Zagrożenie dla krótkofalarstwa SP od 2011r.
nowe regulacje dalszym ograniczeniem krótkofalarst
A co do regulacji prawnych to we Włoszech tylko zgłaszasz że tam masz anteny pod takim adresem i że masz taką licencje i tyle to samo we Francji ,z tego wynika że można inaczej bardziej po lucku ale my polacy jesteśmy zawsze przed szeregiem i to jest nasz kłopot.

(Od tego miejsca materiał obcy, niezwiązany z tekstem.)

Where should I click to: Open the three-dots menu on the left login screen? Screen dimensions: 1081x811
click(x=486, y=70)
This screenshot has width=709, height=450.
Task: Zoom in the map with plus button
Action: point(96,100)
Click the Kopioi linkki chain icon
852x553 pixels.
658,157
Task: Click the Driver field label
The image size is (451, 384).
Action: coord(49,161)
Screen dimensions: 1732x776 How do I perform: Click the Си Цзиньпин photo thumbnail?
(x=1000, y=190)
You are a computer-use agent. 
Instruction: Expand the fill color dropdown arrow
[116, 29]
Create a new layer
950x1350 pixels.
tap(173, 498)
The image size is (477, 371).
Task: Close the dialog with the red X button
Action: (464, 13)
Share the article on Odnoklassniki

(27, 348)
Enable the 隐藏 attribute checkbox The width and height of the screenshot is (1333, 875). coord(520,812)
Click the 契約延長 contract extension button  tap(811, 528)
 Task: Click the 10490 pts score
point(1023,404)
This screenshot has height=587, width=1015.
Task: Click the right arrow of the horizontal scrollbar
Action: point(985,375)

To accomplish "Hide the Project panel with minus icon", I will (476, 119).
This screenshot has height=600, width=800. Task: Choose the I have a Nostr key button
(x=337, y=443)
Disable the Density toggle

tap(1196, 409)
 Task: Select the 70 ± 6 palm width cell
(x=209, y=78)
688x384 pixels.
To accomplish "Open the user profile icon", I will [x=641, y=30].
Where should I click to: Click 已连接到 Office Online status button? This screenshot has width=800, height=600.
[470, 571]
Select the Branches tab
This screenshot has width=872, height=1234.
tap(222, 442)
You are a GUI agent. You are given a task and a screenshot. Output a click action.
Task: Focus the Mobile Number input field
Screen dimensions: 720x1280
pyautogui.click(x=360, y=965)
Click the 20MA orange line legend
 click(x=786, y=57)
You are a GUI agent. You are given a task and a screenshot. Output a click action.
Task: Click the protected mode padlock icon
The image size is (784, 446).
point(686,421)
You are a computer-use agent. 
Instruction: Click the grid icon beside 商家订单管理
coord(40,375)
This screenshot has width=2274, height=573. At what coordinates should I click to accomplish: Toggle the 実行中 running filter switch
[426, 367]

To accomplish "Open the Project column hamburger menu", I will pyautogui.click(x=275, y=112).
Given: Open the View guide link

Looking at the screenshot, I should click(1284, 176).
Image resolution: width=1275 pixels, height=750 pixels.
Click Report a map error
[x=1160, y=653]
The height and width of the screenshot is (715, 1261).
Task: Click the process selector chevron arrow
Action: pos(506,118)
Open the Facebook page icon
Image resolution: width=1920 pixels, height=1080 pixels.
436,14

To prawda,dla nas wszystkich najlepiej gdyby własnie polegało to na zgłoszeniu gdzie ta instalacja sie znajduje i na tym koniec.Zwłaszcza,ze w rzeczywistosci te moce nie są duże zarówno mam tu na mysli moce nadajników jak i moce wypromieniowane eirp(dla fal krótkich przy typowych antenach drutowych).Natomiast wiadomo,ze wszyscy koledzy,którzy pracują wyczynowo antenami kierunkowymi na róznych pasmach ukf nie kieruja tych anten w obiekty gdzie przebywają ludzie (np bloki mieszkalne)bo to nie ma sensu,tak samo z EME anteny kieruje sie gdzieś tam w niebo więc główna wiązka centralnie skierowana jest w górę.Nasz problem dziś jest zupełnie inny,nas jest poprostu mało,nie mamy swojego silnego lobby,a to dlatego tez bo nie mamy na to pieniędzy.W takim MOŚ nie ma ludzi,którzy realnie popatrzą na problem i stwierdzą,że krótkofalowcy jako generator żródła pól elektromagnetycznych to promil w skali tych wszystkich źródeł,promil pomijalny.Nie mam pretensji do PZK,że sprawa dziś wygląda tak,a nie inaczej,tylko ciesze się,że póki co nie muszę robić(płacic)za fizyczne pomiary bo to dla wielu oznaczałoby realne utrudnienia(musieliby tak ograniczyc moc nadajnika aby nie przekroczyć 15W eirp).Pozostaje nam sie do tego przygotować w ramach tego co mamy.Dionizy wykonał kawał dobrej pracy bo arkusz jest czytelny,łatwy do wypełnienia,nawet tak dla swojej wiedzy i doświadczeń warto go sobie wykonać,a to juz daje nam pewną świadomość.